Suele hablarse de Aquiles y Patroclo como ejemplo de amistad férrea; pero quizá ni ella
superara en tenacidad la conveniente alianza que entre pedagogos y burócratas han
entablado. Cuantas más cositas pedagógicas haya que hacer, más burocracia habrá que
rellenar; cuanto más dubitativo esté el burócrata de si no estarás disfrutando en exceso
tu trabajo de profe, más le ayudará el pedagogo a garantizarle que no es el caso. Y
dispondrá de todo un arsenal para ello: requisitos absurdos sobre la evaluación, sobre
nuevas tecnologías, sobre revisiones, sobre tutorías, sobre revisiones de las tutorías,
sobre evaluación de la docencia, todo muy reglado (¡no vayamos a perder la ocasión de
rellenar papelajos!).
El hombre de la calle escucha algunas de las últimas noticias sobre Educación y cree no
entender nada: ¿cómo es posible que se pueda hacer el examen de Selectividad (hoy
EBAU) sin haber aprobado todas las asignaturas? ¿Por qué los profesores ya no dan
apenas importancia a la ortografía? ¿Es normal que alumnos que han terminado su
enseñanza obligatoria tengan dificultades para comprender tantos libros?

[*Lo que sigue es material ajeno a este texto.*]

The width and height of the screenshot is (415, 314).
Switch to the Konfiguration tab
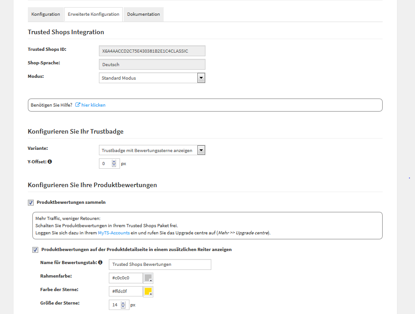tap(45, 14)
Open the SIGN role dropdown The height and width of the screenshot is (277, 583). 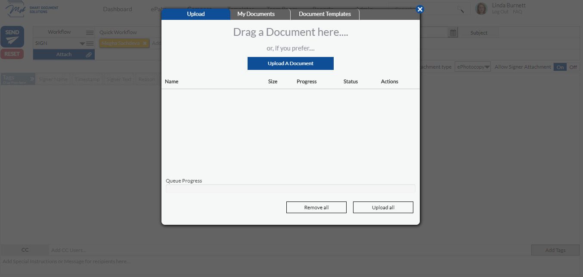click(81, 43)
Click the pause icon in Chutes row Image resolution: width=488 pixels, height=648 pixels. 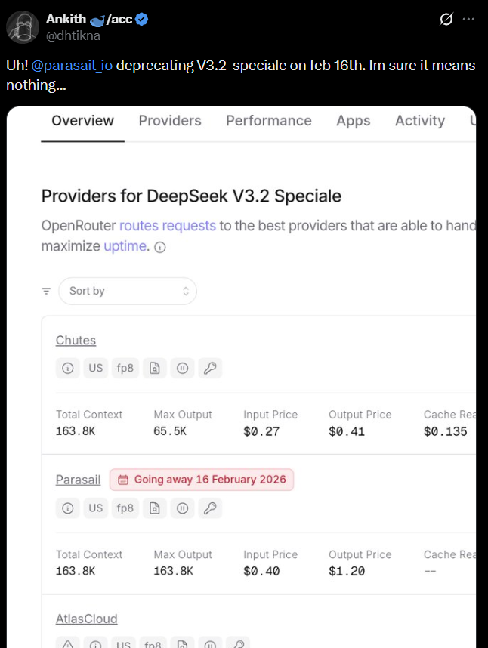tap(182, 369)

En realidad, el hombre de la calle sí que entiende todo eso: cada vez los alumnos
llegan con menor nivel a la Universidad. Hace ya tiempo que se inventaron en
algunas carreras los cursos Cero: donde se aprendían las Matemáticas o Física básicas
para siquiera poder seguir las que luego iban a ampliar en primero. Me temo que, con el
tiempo, la cosa ha ido desembocando en exigir cada vez menos nivel en ese curso
primero (y, por tanto, también en los sucesivos).

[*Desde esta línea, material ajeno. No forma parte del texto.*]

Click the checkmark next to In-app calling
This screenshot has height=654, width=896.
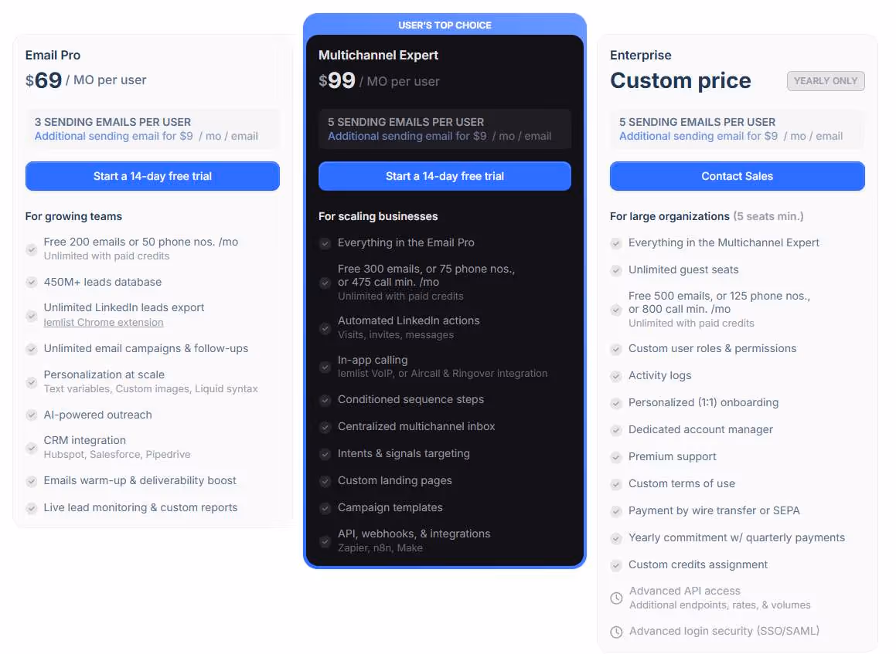click(x=325, y=367)
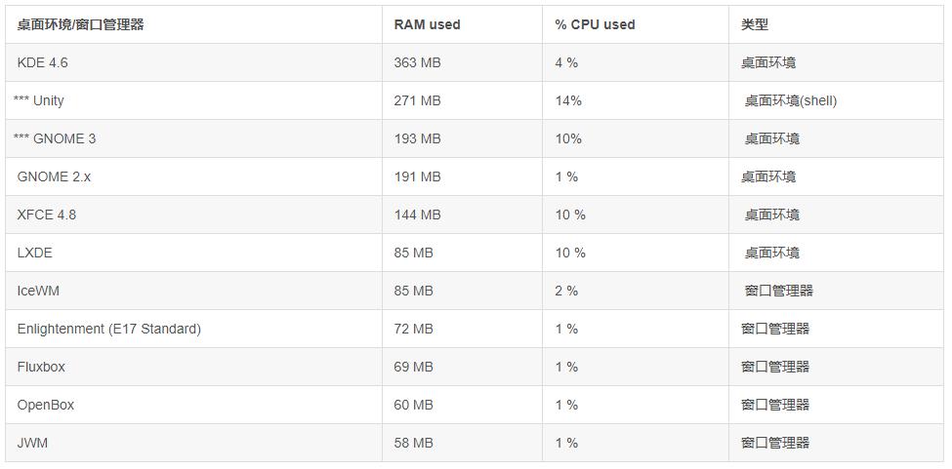
Task: Select the LXDE row name
Action: [x=35, y=253]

En cuanto a la ortografía, me temo que se trata de una batalla ya perdida: no son pocos
los profesores universitarios que la ignoran ya con vigor pertinaz, así que ¿cómo van a
aprenderla los alumnos? Si un profesor escribe correos electrónicos sin signos de
interrogación o exclamación iniciales, donde «o sea» se ha transformado en «osea», sin
memoria alguna de las comas de vocativo… resulta previsible que las únicas nuevas
normas que importen sean escribir «alumnado» en lugar de «alumnos», u «hola a todos
y todas», pronto ampliado por un «y todes». Eso sí, la «nueva» ortografía será mucho
más cruel que la antigua: si te equivocas no se te acusará solo de escribir mal, sino de
ser mala persona.
Siempre he tenido buena relación con los alumnos. Y, por supuesto, no son más tontos
ni más listos, de media, de cuanto lo éramos nosotros a su edad. Pero cada vez llegan a
ella con un repertorio cultural más limitado. Hace unos días tuve que explicar en un
curso de primero la expresión «Roma no paga a traidores»; hace unos meses, quién era
Nelson Mandela; ni uno solo de los alumnos (¡perdón!, del alumnado) conocía una u
otro. Los habitantes de Kiribati tampoco serán más listos o más tontos que la media,
pero me costaría tener conversaciones fructíferas con ellos, ignorante como soy de sus
costumbres allá, en medio del Pacífico.
Me voy de la Universidad porque cada vez llegan a ella habitantes de islas más exóticas
y enigmáticas; y me cuesta más hablarles de Platón, de Boecio o de Spinoza, cuando
hay tantas cosas que antes debería compartir con ellos sobre nuestra cultura occidental.